■ Input records ■
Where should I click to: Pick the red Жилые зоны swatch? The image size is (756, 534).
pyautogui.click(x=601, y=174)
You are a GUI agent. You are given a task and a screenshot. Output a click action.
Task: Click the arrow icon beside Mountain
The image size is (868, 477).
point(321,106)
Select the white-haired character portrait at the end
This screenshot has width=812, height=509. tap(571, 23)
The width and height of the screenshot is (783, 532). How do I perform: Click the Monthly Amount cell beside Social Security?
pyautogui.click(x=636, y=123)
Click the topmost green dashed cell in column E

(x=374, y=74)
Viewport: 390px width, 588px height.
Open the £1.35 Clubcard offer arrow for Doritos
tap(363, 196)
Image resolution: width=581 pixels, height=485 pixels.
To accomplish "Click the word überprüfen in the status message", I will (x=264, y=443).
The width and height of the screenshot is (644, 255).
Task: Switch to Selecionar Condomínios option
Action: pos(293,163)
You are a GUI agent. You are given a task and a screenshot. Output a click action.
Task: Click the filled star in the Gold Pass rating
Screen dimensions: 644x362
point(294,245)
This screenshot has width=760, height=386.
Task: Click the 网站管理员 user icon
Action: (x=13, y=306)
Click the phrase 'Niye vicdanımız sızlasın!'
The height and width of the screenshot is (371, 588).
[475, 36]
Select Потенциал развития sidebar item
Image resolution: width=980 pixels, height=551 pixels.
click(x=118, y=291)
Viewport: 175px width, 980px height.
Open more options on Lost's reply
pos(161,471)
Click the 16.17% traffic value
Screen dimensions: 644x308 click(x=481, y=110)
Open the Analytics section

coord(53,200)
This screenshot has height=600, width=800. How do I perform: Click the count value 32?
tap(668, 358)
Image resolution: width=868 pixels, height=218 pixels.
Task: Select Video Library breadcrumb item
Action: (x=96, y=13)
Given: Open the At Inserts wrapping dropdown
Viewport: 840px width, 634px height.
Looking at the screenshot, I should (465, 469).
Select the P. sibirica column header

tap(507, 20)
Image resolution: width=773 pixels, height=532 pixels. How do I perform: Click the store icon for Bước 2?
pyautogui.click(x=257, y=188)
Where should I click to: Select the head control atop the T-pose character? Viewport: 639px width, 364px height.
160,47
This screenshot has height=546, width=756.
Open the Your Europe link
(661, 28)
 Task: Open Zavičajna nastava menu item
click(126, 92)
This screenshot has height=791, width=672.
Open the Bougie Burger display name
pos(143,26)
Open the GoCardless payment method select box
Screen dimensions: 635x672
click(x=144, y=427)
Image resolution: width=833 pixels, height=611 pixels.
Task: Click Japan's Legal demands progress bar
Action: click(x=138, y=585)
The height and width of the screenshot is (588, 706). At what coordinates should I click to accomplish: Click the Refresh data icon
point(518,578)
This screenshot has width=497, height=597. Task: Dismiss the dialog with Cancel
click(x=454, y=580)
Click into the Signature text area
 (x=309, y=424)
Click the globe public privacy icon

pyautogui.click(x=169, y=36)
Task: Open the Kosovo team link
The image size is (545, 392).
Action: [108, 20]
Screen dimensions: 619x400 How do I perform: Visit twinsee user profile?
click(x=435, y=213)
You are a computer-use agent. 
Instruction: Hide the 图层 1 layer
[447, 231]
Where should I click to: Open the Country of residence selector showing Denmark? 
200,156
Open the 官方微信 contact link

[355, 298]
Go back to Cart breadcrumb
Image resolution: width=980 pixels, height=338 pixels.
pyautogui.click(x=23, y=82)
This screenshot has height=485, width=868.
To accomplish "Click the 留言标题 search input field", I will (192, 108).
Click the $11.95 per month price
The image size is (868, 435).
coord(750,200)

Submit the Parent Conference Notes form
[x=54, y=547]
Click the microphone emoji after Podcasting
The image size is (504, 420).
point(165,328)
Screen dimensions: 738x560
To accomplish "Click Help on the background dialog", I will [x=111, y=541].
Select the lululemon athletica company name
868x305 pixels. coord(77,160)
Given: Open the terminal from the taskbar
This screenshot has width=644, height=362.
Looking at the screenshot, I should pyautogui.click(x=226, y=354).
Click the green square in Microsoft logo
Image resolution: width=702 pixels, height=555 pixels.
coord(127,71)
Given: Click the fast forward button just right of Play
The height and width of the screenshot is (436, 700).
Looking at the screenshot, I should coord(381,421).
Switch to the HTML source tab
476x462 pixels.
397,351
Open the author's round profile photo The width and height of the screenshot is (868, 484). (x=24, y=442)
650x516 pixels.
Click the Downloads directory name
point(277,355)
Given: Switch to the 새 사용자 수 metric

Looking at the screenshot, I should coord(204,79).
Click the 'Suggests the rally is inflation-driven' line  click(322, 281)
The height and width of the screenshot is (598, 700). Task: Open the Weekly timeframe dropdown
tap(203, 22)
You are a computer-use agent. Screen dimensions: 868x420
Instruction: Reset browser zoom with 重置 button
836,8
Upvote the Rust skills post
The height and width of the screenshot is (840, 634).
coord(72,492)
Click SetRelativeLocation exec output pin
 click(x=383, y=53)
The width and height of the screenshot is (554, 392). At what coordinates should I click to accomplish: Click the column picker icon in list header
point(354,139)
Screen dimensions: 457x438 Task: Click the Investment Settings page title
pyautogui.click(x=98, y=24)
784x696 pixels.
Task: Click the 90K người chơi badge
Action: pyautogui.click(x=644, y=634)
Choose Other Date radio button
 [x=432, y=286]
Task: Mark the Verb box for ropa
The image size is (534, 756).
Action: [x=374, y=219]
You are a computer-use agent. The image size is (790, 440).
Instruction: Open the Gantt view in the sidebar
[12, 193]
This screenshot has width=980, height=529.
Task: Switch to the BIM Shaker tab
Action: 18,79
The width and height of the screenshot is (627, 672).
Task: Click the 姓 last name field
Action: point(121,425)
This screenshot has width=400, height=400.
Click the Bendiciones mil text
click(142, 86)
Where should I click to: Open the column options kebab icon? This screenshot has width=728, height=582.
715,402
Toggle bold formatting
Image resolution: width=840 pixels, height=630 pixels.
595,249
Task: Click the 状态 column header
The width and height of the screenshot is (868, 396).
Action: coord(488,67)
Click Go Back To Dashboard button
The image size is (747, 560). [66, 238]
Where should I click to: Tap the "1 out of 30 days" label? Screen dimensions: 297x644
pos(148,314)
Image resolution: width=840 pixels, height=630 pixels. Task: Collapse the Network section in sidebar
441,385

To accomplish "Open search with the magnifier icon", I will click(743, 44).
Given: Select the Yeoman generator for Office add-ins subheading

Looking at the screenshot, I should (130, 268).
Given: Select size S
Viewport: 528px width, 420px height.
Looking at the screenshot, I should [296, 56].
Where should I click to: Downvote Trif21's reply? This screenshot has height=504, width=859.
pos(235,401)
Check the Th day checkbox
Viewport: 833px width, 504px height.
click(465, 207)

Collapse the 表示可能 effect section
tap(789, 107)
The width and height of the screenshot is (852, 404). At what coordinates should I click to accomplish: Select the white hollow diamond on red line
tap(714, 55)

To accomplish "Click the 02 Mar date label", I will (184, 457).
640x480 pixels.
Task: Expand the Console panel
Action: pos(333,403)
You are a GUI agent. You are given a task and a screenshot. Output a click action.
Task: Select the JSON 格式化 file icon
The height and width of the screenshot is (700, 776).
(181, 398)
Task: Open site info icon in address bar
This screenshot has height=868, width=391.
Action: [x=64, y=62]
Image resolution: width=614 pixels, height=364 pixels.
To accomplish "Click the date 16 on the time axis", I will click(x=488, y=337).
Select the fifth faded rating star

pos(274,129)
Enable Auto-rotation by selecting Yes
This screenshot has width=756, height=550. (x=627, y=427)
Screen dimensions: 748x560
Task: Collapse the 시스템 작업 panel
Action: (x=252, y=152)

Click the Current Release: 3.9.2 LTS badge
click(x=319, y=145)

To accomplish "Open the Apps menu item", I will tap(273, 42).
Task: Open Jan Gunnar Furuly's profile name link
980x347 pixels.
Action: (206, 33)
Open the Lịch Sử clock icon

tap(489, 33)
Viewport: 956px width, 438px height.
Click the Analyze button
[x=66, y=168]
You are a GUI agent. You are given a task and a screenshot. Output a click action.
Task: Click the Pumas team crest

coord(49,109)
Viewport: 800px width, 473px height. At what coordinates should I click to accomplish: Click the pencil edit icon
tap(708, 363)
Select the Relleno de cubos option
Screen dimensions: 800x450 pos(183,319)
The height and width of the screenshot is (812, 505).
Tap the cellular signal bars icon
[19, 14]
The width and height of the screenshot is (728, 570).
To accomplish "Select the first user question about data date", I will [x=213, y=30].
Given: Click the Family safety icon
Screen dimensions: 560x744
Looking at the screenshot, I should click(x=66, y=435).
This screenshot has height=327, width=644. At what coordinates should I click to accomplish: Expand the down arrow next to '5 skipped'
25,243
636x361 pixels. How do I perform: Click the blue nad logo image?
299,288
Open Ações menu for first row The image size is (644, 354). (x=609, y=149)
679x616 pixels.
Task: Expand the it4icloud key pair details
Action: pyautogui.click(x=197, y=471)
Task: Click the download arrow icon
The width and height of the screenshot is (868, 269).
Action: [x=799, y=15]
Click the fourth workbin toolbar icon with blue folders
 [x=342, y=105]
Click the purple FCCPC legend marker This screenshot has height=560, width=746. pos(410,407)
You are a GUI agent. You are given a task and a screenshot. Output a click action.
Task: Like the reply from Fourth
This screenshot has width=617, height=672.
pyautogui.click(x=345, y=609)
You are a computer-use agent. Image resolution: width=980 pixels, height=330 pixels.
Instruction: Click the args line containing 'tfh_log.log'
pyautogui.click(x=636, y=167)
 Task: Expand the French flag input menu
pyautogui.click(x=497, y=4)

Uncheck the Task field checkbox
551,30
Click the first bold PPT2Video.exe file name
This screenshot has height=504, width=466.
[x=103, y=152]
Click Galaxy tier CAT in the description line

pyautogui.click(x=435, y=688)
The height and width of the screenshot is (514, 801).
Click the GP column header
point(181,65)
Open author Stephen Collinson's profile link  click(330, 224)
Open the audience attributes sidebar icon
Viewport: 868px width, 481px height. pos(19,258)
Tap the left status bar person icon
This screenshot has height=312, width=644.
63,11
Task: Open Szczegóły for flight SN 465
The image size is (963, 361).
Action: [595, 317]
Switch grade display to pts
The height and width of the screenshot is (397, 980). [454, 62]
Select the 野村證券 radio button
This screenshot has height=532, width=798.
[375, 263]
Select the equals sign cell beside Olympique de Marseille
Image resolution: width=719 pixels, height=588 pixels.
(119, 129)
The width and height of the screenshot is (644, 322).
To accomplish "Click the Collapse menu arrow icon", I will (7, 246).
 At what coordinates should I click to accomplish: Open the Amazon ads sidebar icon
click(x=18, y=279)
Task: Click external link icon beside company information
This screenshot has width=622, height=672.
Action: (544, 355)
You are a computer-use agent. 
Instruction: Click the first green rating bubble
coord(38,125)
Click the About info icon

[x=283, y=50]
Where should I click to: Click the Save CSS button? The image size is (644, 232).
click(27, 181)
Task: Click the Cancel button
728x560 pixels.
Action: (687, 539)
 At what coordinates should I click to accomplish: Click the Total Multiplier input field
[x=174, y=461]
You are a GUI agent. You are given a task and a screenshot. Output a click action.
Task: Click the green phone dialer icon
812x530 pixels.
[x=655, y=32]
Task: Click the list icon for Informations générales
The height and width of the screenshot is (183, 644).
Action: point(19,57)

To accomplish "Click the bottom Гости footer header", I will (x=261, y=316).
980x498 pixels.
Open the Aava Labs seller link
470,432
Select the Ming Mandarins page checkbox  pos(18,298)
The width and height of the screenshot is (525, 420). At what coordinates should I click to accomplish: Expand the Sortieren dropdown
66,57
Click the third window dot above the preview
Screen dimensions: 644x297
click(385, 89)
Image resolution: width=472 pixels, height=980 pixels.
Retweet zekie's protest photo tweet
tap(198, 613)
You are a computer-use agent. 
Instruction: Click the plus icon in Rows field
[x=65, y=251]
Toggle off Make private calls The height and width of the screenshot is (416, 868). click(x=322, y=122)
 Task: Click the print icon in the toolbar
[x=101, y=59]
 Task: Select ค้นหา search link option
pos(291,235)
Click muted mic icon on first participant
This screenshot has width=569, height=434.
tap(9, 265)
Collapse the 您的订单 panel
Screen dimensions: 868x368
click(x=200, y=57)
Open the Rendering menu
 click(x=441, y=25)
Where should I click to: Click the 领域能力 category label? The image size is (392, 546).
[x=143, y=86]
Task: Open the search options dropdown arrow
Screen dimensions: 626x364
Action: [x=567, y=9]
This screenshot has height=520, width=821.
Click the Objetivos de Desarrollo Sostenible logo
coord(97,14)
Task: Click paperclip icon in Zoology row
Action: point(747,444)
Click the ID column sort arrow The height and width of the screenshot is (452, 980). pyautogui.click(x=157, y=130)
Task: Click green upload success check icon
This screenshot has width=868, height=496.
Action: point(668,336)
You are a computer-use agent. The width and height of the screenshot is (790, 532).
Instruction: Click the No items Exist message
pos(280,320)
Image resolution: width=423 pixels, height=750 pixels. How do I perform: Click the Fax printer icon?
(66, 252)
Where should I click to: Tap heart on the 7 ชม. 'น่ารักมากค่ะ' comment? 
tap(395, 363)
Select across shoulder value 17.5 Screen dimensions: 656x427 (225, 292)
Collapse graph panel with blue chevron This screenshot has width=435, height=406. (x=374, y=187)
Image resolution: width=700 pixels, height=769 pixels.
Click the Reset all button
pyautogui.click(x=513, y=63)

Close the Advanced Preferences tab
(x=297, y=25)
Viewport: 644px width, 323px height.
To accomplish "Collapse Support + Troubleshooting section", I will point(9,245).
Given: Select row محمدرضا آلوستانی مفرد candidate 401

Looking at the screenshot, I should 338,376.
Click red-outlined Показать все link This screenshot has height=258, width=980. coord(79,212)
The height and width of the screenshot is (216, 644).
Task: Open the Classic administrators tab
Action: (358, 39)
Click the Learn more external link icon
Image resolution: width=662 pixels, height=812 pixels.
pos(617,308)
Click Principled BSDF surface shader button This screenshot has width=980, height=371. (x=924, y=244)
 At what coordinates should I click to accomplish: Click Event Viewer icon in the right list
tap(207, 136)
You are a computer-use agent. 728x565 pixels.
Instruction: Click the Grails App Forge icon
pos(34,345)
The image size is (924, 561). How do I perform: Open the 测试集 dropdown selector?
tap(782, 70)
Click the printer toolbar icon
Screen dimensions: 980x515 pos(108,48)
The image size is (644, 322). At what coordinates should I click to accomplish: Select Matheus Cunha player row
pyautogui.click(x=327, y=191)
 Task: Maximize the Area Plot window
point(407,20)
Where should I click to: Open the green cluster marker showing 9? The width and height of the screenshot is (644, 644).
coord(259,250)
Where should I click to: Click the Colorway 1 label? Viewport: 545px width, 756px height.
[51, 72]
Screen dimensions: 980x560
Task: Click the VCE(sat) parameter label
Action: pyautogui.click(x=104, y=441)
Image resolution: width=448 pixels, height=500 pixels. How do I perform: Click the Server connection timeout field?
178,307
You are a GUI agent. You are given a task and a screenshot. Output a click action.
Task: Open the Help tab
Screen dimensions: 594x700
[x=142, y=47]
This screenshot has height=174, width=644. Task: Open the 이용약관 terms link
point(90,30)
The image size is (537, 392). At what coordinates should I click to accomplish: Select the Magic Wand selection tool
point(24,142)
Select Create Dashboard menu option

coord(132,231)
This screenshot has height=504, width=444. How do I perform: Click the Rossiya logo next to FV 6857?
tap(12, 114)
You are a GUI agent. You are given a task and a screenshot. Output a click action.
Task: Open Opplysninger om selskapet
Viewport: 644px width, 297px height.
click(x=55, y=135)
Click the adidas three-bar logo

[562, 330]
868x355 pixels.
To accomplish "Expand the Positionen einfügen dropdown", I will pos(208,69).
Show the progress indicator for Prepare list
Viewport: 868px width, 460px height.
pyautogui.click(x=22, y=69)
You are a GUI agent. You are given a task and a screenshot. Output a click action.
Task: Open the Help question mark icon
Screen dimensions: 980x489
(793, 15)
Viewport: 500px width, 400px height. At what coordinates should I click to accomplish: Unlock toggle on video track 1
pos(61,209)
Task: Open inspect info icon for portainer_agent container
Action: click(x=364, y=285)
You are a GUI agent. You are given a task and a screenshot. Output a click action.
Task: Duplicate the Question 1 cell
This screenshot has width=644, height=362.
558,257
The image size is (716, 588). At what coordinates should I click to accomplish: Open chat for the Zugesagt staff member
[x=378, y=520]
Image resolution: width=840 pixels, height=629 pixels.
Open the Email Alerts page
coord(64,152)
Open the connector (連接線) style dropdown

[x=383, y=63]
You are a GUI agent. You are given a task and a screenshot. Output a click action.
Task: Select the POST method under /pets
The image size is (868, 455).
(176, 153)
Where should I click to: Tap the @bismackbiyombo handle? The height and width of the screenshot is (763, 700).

■ What you need to do ■
Your reply must consist of one number, the count of lines in the entries that hold "computer".

■ Exercise solution ■
8